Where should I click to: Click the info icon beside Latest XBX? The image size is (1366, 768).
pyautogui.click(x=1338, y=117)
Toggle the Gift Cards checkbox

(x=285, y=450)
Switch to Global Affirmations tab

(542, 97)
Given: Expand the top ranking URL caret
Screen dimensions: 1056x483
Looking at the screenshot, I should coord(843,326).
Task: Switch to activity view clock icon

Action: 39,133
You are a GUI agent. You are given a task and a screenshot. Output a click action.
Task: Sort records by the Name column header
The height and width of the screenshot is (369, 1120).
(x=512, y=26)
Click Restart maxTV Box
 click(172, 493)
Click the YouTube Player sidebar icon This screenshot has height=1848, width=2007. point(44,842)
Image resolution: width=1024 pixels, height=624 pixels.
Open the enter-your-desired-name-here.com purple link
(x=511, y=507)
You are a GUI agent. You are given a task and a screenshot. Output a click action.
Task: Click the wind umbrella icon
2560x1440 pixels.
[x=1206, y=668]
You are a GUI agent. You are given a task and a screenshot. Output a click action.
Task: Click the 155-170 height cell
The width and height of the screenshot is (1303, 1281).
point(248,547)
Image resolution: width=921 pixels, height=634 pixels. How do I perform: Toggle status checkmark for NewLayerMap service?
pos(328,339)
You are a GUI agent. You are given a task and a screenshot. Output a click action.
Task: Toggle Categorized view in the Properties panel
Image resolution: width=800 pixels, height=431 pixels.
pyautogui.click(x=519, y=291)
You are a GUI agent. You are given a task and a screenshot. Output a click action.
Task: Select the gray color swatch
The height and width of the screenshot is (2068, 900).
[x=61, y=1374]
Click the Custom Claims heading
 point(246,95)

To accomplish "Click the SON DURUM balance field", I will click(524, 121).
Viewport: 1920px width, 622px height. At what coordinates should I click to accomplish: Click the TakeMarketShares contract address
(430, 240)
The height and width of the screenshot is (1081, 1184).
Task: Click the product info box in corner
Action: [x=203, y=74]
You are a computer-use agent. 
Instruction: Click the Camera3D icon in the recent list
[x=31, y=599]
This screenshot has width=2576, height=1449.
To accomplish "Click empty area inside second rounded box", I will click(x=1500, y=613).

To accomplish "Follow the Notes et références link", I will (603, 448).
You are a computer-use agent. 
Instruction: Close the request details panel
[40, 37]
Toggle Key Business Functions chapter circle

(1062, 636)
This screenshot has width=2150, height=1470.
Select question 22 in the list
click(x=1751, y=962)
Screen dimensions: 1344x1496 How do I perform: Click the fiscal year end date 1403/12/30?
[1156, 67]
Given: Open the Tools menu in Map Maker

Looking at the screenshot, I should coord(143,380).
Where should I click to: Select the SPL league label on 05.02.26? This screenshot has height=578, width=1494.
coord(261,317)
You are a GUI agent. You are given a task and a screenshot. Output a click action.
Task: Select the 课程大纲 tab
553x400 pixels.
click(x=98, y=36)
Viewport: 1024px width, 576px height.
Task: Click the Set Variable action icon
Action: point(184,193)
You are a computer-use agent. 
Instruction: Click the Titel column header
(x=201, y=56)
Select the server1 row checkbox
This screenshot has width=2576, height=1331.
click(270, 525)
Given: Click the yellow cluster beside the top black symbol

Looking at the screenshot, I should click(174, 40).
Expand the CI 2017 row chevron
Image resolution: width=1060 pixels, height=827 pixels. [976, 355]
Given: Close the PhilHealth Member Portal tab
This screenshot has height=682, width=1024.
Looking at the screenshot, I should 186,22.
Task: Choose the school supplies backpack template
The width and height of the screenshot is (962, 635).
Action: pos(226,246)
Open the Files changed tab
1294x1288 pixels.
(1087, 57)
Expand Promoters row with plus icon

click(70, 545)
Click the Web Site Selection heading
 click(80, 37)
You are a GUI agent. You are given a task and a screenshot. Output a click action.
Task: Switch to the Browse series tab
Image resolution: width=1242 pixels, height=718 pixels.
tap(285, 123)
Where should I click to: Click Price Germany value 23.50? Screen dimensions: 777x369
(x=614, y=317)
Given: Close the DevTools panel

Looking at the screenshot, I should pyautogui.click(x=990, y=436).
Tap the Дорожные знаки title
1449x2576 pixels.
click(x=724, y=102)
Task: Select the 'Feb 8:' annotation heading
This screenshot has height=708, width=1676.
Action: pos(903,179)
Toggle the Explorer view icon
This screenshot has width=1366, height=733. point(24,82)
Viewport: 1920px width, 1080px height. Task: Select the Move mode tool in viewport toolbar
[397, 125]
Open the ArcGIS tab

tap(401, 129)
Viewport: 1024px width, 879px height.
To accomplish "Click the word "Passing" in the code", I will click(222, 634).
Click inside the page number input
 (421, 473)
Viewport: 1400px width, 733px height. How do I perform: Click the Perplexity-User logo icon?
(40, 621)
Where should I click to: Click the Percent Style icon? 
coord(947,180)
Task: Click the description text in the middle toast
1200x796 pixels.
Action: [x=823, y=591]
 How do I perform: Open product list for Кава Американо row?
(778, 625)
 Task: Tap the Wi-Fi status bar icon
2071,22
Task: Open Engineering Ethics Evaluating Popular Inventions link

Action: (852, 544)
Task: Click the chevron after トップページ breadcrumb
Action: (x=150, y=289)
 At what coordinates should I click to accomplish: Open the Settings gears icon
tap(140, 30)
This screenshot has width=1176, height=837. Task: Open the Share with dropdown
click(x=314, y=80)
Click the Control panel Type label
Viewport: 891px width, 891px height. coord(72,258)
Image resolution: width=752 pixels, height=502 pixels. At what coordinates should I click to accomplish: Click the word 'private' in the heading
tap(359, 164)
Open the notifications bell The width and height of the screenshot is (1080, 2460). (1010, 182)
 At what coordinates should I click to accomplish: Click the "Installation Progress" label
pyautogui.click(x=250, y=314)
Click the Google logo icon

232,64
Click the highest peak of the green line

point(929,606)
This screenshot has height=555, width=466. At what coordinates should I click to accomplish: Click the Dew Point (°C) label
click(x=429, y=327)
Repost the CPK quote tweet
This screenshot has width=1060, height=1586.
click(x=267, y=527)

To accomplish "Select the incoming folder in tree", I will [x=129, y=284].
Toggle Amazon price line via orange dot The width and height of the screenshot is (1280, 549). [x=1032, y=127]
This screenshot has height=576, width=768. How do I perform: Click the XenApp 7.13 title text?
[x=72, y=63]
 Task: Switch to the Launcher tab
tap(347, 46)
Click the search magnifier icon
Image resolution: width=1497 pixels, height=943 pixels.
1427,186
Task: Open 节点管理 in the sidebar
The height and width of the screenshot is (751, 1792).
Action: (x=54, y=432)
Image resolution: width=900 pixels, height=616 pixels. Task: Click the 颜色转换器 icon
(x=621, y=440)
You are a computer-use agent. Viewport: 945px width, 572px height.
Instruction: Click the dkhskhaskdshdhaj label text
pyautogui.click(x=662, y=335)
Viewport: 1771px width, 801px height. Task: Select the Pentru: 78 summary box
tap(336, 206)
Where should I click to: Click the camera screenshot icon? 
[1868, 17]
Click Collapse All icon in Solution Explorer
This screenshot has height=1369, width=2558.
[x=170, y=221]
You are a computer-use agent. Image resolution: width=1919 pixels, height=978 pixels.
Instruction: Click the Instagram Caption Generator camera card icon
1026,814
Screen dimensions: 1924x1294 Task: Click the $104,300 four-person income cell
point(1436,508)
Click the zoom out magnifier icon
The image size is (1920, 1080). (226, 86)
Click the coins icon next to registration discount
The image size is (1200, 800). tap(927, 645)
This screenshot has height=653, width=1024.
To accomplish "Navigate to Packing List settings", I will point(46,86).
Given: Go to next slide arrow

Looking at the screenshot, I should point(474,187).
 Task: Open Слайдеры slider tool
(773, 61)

+ + + + + + +

• Written instruction
Can you reproduce all of the records above verbatim, line for line?

• The completed task
Where should I click to: Click the info icon beside Latest XBX? The image size is (1366, 768).
pyautogui.click(x=1338, y=117)
Toggle the Gift Cards checkbox

(x=285, y=450)
Switch to Global Affirmations tab

(542, 97)
Given: Expand the top ranking URL caret
Screen dimensions: 1056x483
Looking at the screenshot, I should coord(843,326).
Task: Switch to activity view clock icon

Action: 39,133
You are a GUI agent. You are given a task and a screenshot. Output a click action.
Task: Sort records by the Name column header
The height and width of the screenshot is (369, 1120).
(x=512, y=26)
Click Restart maxTV Box
 click(172, 493)
Click the YouTube Player sidebar icon This screenshot has height=1848, width=2007. point(44,842)
Image resolution: width=1024 pixels, height=624 pixels.
Open the enter-your-desired-name-here.com purple link
(x=511, y=507)
You are a GUI agent. You are given a task and a screenshot. Output a click action.
Task: Click the wind umbrella icon
2560x1440 pixels.
[x=1206, y=668]
You are a GUI agent. You are given a task and a screenshot. Output a click action.
Task: Click the 155-170 height cell
The width and height of the screenshot is (1303, 1281).
point(248,547)
Image resolution: width=921 pixels, height=634 pixels. How do I perform: Toggle status checkmark for NewLayerMap service?
pos(328,339)
You are a GUI agent. You are given a task and a screenshot. Output a click action.
Task: Toggle Categorized view in the Properties panel
Image resolution: width=800 pixels, height=431 pixels.
pyautogui.click(x=519, y=291)
You are a GUI agent. You are given a task and a screenshot. Output a click action.
Task: Select the gray color swatch
The height and width of the screenshot is (2068, 900).
[x=61, y=1374]
Click the Custom Claims heading
 point(246,95)

To accomplish "Click the SON DURUM balance field", I will click(524, 121).
Viewport: 1920px width, 622px height. At what coordinates should I click to accomplish: Click the TakeMarketShares contract address
(430, 240)
The height and width of the screenshot is (1081, 1184).
Task: Click the product info box in corner
Action: [x=203, y=74]
You are a computer-use agent. 
Instruction: Click the Camera3D icon in the recent list
[x=31, y=599]
This screenshot has width=2576, height=1449.
To accomplish "Click empty area inside second rounded box", I will click(x=1500, y=613).

To accomplish "Follow the Notes et références link", I will (603, 448).
You are a computer-use agent. 
Instruction: Close the request details panel
[40, 37]
Toggle Key Business Functions chapter circle

(1062, 636)
This screenshot has width=2150, height=1470.
Select question 22 in the list
click(x=1751, y=962)
Screen dimensions: 1344x1496 How do I perform: Click the fiscal year end date 1403/12/30?
[1156, 67]
Given: Open the Tools menu in Map Maker

Looking at the screenshot, I should coord(143,380).
Where should I click to: Select the SPL league label on 05.02.26? This screenshot has height=578, width=1494.
coord(261,317)
You are a GUI agent. You are given a task and a screenshot. Output a click action.
Task: Select the 课程大纲 tab
553x400 pixels.
click(x=98, y=36)
Viewport: 1024px width, 576px height.
Task: Click the Set Variable action icon
Action: point(184,193)
You are a computer-use agent. 
Instruction: Click the Titel column header
(x=201, y=56)
Select the server1 row checkbox
This screenshot has width=2576, height=1331.
click(270, 525)
Given: Click the yellow cluster beside the top black symbol

Looking at the screenshot, I should click(174, 40).
Expand the CI 2017 row chevron
Image resolution: width=1060 pixels, height=827 pixels. [976, 355]
Given: Close the PhilHealth Member Portal tab
This screenshot has height=682, width=1024.
Looking at the screenshot, I should 186,22.
Task: Choose the school supplies backpack template
The width and height of the screenshot is (962, 635).
Action: pos(226,246)
Open the Files changed tab
1294x1288 pixels.
(1087, 57)
Expand Promoters row with plus icon

click(70, 545)
Click the Web Site Selection heading
 click(80, 37)
You are a GUI agent. You are given a task and a screenshot. Output a click action.
Task: Switch to the Browse series tab
Image resolution: width=1242 pixels, height=718 pixels.
tap(285, 123)
Where should I click to: Click Price Germany value 23.50? Screen dimensions: 777x369
(x=614, y=317)
Given: Close the DevTools panel

Looking at the screenshot, I should pyautogui.click(x=990, y=436).
Tap the Дорожные знаки title
1449x2576 pixels.
click(x=724, y=102)
Task: Select the 'Feb 8:' annotation heading
This screenshot has height=708, width=1676.
Action: pos(903,179)
Toggle the Explorer view icon
This screenshot has width=1366, height=733. point(24,82)
Viewport: 1920px width, 1080px height. Task: Select the Move mode tool in viewport toolbar
[397, 125]
Open the ArcGIS tab

tap(401, 129)
Viewport: 1024px width, 879px height.
To accomplish "Click the word "Passing" in the code", I will click(222, 634).
Click inside the page number input
 (421, 473)
Viewport: 1400px width, 733px height. How do I perform: Click the Perplexity-User logo icon?
(40, 621)
Where should I click to: Click the Percent Style icon? 
coord(947,180)
Task: Click the description text in the middle toast
1200x796 pixels.
Action: [x=823, y=591]
 How do I perform: Open product list for Кава Американо row?
(778, 625)
 Task: Tap the Wi-Fi status bar icon
2071,22
Task: Open Engineering Ethics Evaluating Popular Inventions link

Action: (852, 544)
Task: Click the chevron after トップページ breadcrumb
Action: (x=150, y=289)
 At what coordinates should I click to accomplish: Open the Settings gears icon
tap(140, 30)
This screenshot has width=1176, height=837. Task: Open the Share with dropdown
click(x=314, y=80)
Click the Control panel Type label
Viewport: 891px width, 891px height. coord(72,258)
Image resolution: width=752 pixels, height=502 pixels. At what coordinates should I click to accomplish: Click the word 'private' in the heading
tap(359, 164)
Open the notifications bell The width and height of the screenshot is (1080, 2460). (1010, 182)
 At what coordinates should I click to accomplish: Click the "Installation Progress" label
pyautogui.click(x=250, y=314)
Click the Google logo icon

232,64
Click the highest peak of the green line

point(929,606)
This screenshot has height=555, width=466. At what coordinates should I click to accomplish: Click the Dew Point (°C) label
click(x=429, y=327)
Repost the CPK quote tweet
This screenshot has width=1060, height=1586.
click(x=267, y=527)

To accomplish "Select the incoming folder in tree", I will [x=129, y=284].
Toggle Amazon price line via orange dot The width and height of the screenshot is (1280, 549). [x=1032, y=127]
This screenshot has height=576, width=768. How do I perform: Click the XenApp 7.13 title text?
[x=72, y=63]
 Task: Switch to the Launcher tab
tap(347, 46)
Click the search magnifier icon
Image resolution: width=1497 pixels, height=943 pixels.
1427,186
Task: Open 节点管理 in the sidebar
The height and width of the screenshot is (751, 1792).
Action: (x=54, y=432)
Image resolution: width=900 pixels, height=616 pixels. Task: Click the 颜色转换器 icon
(x=621, y=440)
You are a computer-use agent. Viewport: 945px width, 572px height.
Instruction: Click the dkhskhaskdshdhaj label text
pyautogui.click(x=662, y=335)
Viewport: 1771px width, 801px height. Task: Select the Pentru: 78 summary box
tap(336, 206)
Where should I click to: Click the camera screenshot icon? 
[1868, 17]
Click Collapse All icon in Solution Explorer
This screenshot has height=1369, width=2558.
[x=170, y=221]
You are a computer-use agent. Image resolution: width=1919 pixels, height=978 pixels.
Instruction: Click the Instagram Caption Generator camera card icon
1026,814
Screen dimensions: 1924x1294 Task: Click the $104,300 four-person income cell
point(1436,508)
Click the zoom out magnifier icon
The image size is (1920, 1080). (226, 86)
Click the coins icon next to registration discount
The image size is (1200, 800). tap(927, 645)
This screenshot has height=653, width=1024.
To accomplish "Navigate to Packing List settings", I will point(46,86).
Given: Go to next slide arrow

Looking at the screenshot, I should point(474,187).
 Task: Open Слайдеры slider tool
(773, 61)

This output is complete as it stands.